Taking the lines below one at a time, count those with the string "Open" and give the result alone.

(Data supplied)

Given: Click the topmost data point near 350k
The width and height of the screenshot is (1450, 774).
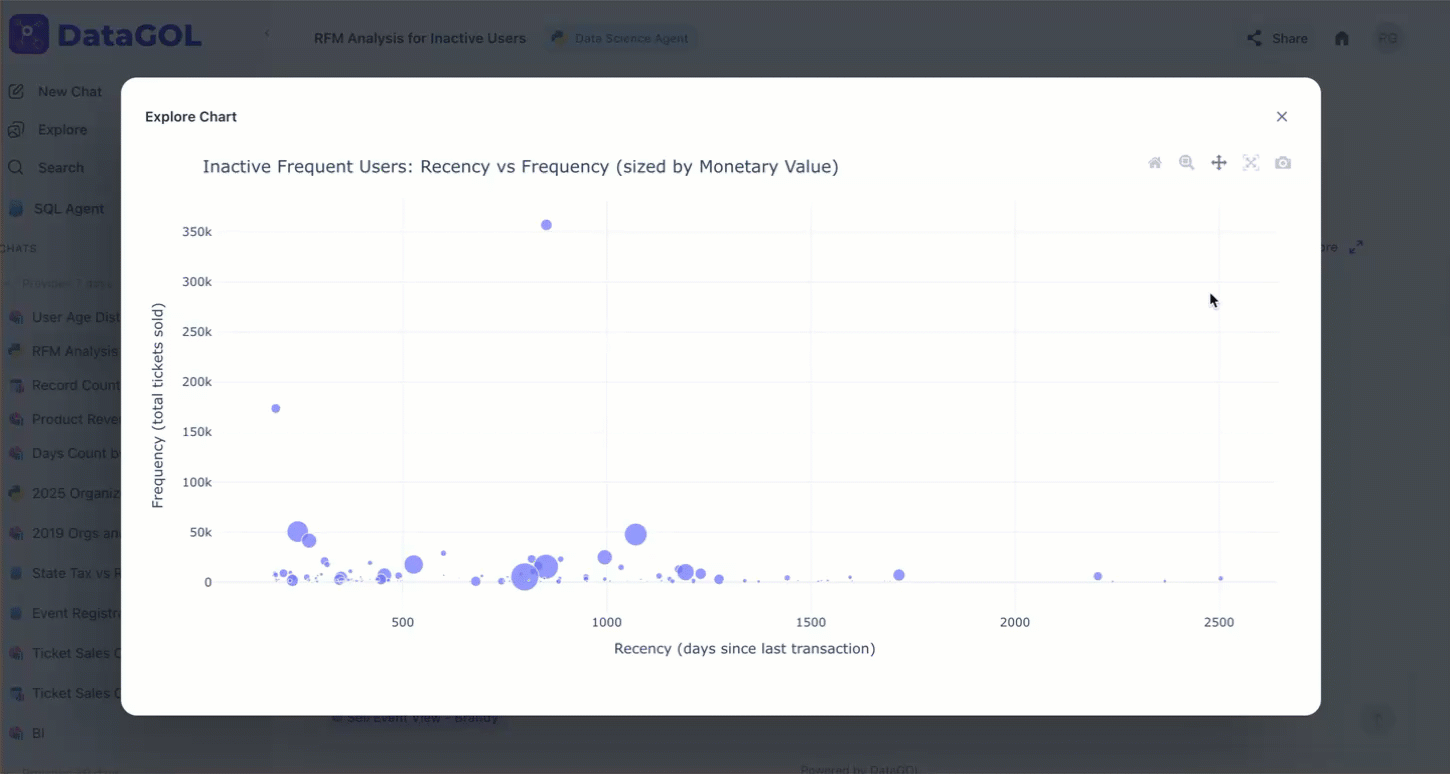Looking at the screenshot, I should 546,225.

(End Data supplied)
(Data supplied)

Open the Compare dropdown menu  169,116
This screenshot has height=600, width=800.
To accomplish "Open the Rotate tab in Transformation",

(End Data supplied)
(Data supplied)

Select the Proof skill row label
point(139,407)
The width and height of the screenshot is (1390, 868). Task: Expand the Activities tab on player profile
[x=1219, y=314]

(End Data supplied)

- _Exercise result_: 2